A large-aperture Fresnel lens collecting system is designed using loop optimization of each ring with multiple software programs. The system consists of seven Fresnel lenses with a diameter of 300 mm and a focal length of 670 mm. To optimize the energy collection efficiency and the focusing spot size in the Zemax sequence mode, a multi-ring aspheric Fresnel lens is designed using Code V and MATLAB softwares, and the lens is modeled and analyzed using the LightTools software. This method reduces the spherical and chromatic aberrations of the large-aperture Fresnel lens, making the efficiency of energy coupling into the optical fiber improved and the convergence spot size reduced. Therefore, the signal intensity of the fiber spectrometer can be raised effectively.

The surface shape of the single-ring band is optimized in the Code V software by controlling the light spot radius and the convergence angle (Fig. 4).

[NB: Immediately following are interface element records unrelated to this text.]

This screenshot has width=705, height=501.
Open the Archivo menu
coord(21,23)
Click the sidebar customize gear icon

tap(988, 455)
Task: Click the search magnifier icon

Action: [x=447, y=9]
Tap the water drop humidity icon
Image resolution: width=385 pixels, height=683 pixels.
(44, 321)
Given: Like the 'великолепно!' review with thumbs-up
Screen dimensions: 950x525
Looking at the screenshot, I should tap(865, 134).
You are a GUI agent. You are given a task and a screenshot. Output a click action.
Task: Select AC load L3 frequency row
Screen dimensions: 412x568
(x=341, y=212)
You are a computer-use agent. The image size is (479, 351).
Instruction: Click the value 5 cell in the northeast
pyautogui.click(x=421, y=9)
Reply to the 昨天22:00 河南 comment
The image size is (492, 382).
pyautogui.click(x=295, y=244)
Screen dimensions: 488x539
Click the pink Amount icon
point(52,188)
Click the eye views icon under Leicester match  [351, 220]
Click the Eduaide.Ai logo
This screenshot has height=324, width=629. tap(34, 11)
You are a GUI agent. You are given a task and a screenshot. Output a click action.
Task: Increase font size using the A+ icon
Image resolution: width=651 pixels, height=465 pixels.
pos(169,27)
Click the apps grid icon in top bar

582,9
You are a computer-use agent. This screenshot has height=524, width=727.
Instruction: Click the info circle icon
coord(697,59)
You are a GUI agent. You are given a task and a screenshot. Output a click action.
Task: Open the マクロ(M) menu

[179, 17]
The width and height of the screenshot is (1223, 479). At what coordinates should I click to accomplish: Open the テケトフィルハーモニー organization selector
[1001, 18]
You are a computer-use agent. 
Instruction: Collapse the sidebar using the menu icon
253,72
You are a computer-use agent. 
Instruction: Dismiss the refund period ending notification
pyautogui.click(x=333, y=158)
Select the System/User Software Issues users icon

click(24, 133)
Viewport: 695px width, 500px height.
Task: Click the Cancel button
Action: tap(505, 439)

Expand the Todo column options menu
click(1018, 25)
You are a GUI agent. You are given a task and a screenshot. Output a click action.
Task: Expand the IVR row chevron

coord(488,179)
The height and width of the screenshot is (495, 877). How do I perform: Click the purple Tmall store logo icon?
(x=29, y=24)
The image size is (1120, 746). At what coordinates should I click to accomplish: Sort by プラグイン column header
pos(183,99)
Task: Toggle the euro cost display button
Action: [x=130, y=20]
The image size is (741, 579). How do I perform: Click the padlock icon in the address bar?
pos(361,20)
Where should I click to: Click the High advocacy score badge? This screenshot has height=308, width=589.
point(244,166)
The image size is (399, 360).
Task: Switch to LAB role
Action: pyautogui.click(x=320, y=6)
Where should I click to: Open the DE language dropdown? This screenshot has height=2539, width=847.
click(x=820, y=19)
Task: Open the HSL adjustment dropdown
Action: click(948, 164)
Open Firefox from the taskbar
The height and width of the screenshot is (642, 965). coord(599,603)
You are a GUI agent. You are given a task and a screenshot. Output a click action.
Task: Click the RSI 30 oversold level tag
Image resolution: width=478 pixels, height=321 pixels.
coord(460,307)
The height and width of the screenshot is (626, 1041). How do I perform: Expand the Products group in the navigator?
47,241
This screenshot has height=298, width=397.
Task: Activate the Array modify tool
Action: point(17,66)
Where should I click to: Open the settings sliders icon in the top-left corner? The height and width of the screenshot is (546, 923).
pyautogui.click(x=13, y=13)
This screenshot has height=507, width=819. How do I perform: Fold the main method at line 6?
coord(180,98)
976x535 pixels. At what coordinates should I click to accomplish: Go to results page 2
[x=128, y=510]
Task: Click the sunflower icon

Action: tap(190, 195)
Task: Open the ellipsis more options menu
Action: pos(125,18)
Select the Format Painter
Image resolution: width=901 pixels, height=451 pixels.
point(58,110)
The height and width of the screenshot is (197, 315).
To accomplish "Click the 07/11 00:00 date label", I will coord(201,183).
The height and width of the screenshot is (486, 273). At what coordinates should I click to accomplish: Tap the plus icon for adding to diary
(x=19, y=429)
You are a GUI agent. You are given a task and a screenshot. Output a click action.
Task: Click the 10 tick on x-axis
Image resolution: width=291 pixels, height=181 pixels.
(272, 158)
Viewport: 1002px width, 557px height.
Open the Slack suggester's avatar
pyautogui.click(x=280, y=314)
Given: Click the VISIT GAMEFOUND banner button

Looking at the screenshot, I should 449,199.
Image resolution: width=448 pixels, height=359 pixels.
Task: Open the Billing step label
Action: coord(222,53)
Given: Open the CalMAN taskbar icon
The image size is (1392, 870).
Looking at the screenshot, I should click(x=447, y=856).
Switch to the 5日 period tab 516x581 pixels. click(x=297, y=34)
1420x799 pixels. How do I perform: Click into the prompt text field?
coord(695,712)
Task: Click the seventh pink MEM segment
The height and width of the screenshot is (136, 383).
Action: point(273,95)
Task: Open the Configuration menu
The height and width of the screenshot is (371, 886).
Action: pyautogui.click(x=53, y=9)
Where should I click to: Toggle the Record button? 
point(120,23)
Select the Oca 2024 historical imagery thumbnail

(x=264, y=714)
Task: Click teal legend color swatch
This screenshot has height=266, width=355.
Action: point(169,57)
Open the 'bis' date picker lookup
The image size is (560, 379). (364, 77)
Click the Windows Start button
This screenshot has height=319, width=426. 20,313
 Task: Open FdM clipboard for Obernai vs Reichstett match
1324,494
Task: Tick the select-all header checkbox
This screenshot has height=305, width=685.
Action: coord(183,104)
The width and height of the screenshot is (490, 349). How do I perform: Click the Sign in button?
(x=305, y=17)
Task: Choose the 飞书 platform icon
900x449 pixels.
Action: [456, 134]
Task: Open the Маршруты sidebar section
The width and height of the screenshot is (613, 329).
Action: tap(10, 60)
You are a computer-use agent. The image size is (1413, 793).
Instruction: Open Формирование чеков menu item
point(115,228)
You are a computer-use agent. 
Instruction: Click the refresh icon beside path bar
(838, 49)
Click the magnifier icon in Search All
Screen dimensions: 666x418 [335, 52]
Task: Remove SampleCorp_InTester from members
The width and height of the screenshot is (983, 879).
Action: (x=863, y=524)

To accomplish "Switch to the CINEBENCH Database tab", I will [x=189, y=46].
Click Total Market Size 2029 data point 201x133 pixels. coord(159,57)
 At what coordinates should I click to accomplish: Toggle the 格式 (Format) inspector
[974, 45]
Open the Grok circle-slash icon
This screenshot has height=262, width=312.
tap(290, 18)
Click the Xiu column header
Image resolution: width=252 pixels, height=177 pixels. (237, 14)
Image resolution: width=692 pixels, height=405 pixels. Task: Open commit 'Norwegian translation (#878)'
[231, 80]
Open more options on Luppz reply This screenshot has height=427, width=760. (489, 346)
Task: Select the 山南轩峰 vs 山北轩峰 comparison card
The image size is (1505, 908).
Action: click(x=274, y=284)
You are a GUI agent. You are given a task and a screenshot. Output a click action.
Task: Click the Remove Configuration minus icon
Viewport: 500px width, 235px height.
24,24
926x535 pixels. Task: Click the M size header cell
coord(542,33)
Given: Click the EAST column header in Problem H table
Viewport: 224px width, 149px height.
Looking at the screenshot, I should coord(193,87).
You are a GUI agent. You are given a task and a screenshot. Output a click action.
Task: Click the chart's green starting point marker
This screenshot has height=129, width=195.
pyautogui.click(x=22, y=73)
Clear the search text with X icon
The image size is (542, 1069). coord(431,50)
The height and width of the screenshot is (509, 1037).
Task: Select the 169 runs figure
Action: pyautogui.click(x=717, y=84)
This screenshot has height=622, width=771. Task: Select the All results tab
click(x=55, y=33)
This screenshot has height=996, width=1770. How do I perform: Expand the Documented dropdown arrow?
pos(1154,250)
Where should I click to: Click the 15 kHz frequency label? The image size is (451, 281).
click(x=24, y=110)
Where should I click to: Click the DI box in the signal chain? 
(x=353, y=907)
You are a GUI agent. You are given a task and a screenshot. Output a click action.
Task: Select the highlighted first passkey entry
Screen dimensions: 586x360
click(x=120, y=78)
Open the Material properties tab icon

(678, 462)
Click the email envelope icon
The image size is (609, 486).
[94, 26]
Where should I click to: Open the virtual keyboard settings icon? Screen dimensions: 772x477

The loop optimization of multi-ring bands is carried out in the MATLAB software using the same optimization method (Table 2) and the focusing spot size is analyzed in the Code V software. In addition, the Fresnel lens model is constructed in the LightTools software (Fig. 7), and the full width at half maximum of the focus spot and the energy collection efficiency are calculated (Fig. 8). Finally, the tolerance of the lens is analyzed according to the manufacturing process (Fig. 9). In the simulation, the Fresnel lens energy collection efficiency and the spot diameter are 52.2% and 2.051 mm, respectively. In contrast, the energy collection efficiency measured in the experiment and the light spot diameter are 34.9% and 2.260 mm, respectively. The differences between the simulation and experiment results are possibly owing to the errors in manufacturing and assembly.

In this study, the large-aperture Fresnel lens is investigated according to the requirements of the collecting system of laser filament-induced plasma spectroscopy. A design method of large-aperture Fresnel lenses is proposed using several software platforms, which improve the collection efficiency and reduce the influence of aberration. After the design and optimization of the multi-ring using Code V and MATLAB softwares, along with modeling and analysis using LightTools software, a collection efficiency of 52.2% for the lens and a focusing spot size of 2.051 mm are achieved. Due to the errors in manufacturing and measurement, the collection efficiency is 34.9% in the experiment, which meets the application requirements of the system. The simulation and experiment results show that the design method can reduce the aberration of a large-aperture Fresnel lens and facilitate collection of long-distance and wide-spectrum signals efficiently.